What a marvelous, wonderful, amazing thing! What would it be like, I wondered, to be so in tune with the world, so keyed into its rhythms, that you could literally read the sky? There had to be a secret! Of course there was a secret.

I didn’t know how she did it. I never had a chance to ask Grandma Rachel Leah how she learned to tell time by the sky, to read the clouds. But I so wanted to do this. There just had to be a way.

Part 1.

On warm summer days when we were small my sisters and I would lay out on the grass in front of our house and watch the soft, puffy clouds lazily move across the sky.  Of course there was a game: you had to be first to spot a shape in the cloud and point it out before it drifted apart. Did we play for minutes or was it hours? I never knew.

Part 2.

Staring at clouds? What an utter waste of time.   Pretending a cloud was a bunny that morphed into a cowboy that transformed into an ice cream cone was of no use whatsoever. I was too old, too dressed up to lie in the grass anyway. I could get a reasonable weather forecast, and pinch a few jokes, from Sonny Elliot on Channel 4 instead.

Part 3.

If you look carefully you’ll see that my left forearm is deeply tanned. Not so my right. I spend so many hours driving this one and that one from one place to another that the sun has baked my left arm into what’s known in select circles as a true trucker tan. But I am not a trucker—just a mom behind the wheel.

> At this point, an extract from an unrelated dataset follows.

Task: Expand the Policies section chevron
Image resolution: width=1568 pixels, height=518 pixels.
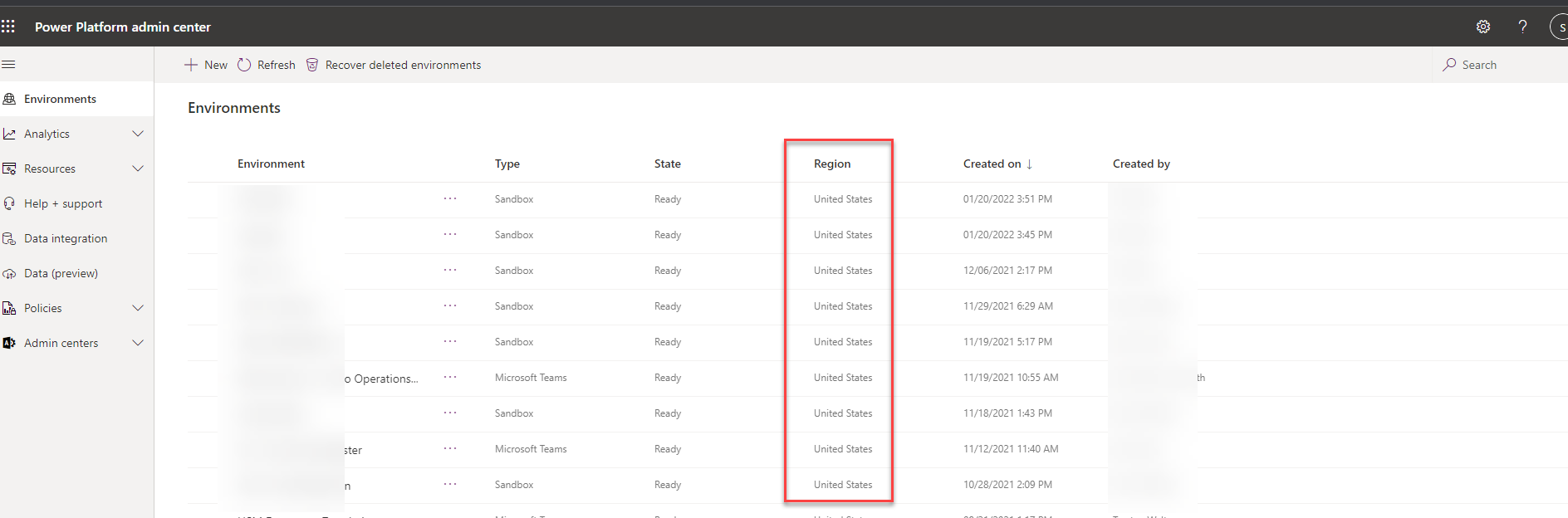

I rarely look up. Why bother? I have my watch. I really love my watch. Besides. I can’t risk misreading the time—I can’t let anyone down by being late.

Part 4.

How odd that I can’t stop looking at the sky. I love the clouds the best. It’s a proud parade, a stunning Shakespearean drama, a breathtaking pageant that is so enthralling I’m afraid to miss even a moment.I sneak glances, and then find myself staring up at the clouds throughout the day. I can almost feel the texture of certain clouds; I love the interplay as they dance across the sky. I love that I can recognize cloud types but the array of clouds across the sky is constantly changing. I’m afraid to stop looking or I’ll miss something once-in-a-lifetime magnificent.

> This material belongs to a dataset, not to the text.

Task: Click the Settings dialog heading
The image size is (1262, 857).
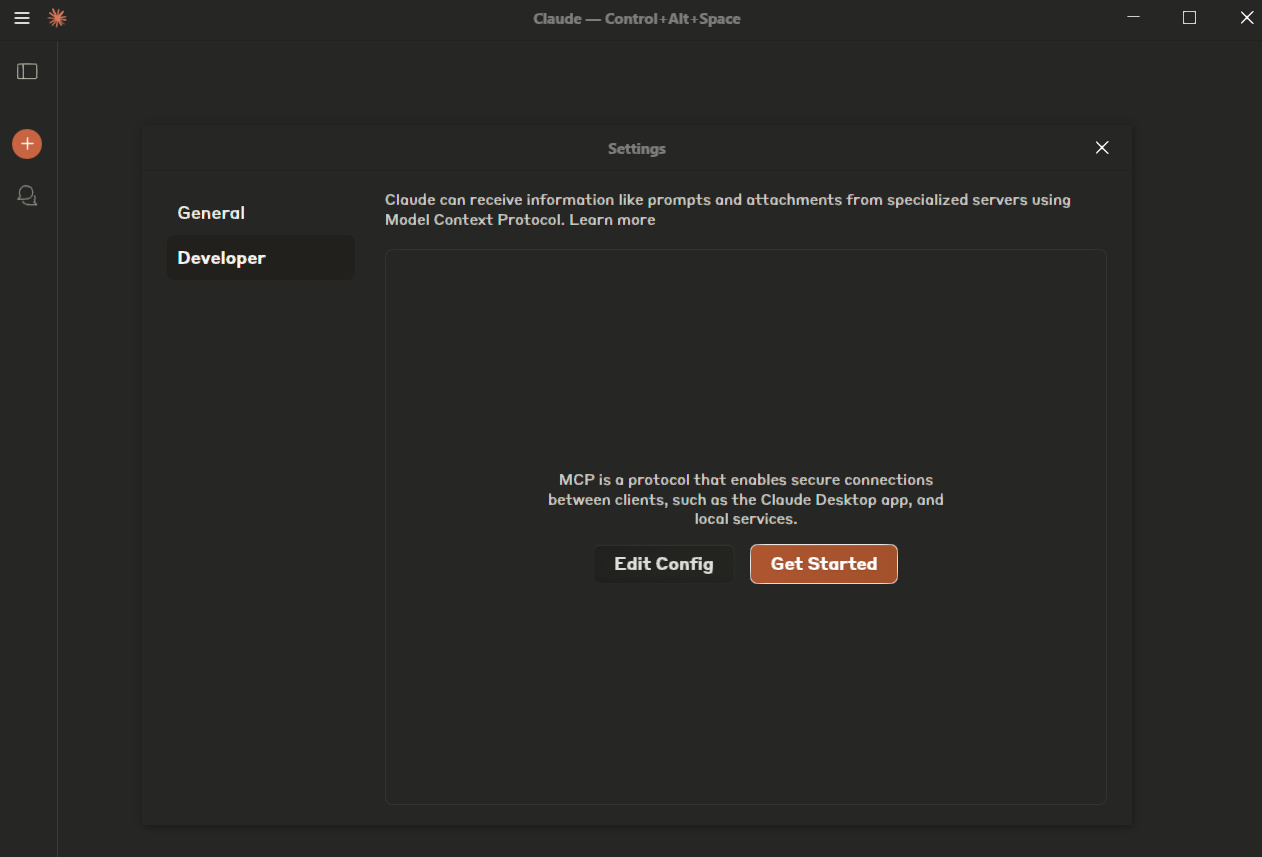Action: point(636,149)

Old habits die hard. I search out and study the names of the clouds, Altostratus, Contrail, Fibratus. I learn what they mean. Some sightings such as Cumulus and Stratus are quite common. Others, like the Kelvin-Helmholtz or Asperatus are so rare that one could live a lifetime and never spot them. I think about the works of Jean-Honore Fragonard and J.M.W. Turner, two of the greatest painters of clouds and know that as beautiful as their works are what they were interpreting was far more astounding. I look up and think about the scores of people who have been swept up by the beauty of clouds since the beginning of time. But really I don’t want to pontificate on the clouds, I want to luxuriate. So I do.

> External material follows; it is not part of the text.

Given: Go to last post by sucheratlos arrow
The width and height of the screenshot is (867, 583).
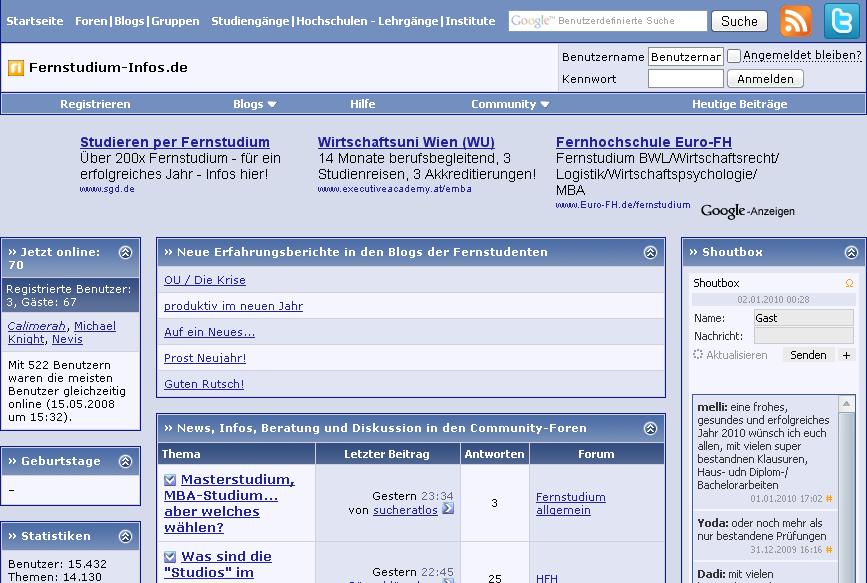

In his book, The Story of My Heart: An Autobiography (1883), English essayist and nature writer Richard Jeffries says, “for artificial purposes time is agreed on, but really there is no such thing.”

If tales are true my Grandma Rachel Leah could tell time just by looking at the sky. I cannot. But then maybe her secret was that with an appreciation of clouds, of nature, of the world itself, time has no real meaning.

Look up and see the sky. Beauty suffuses—it lingers – it lasts.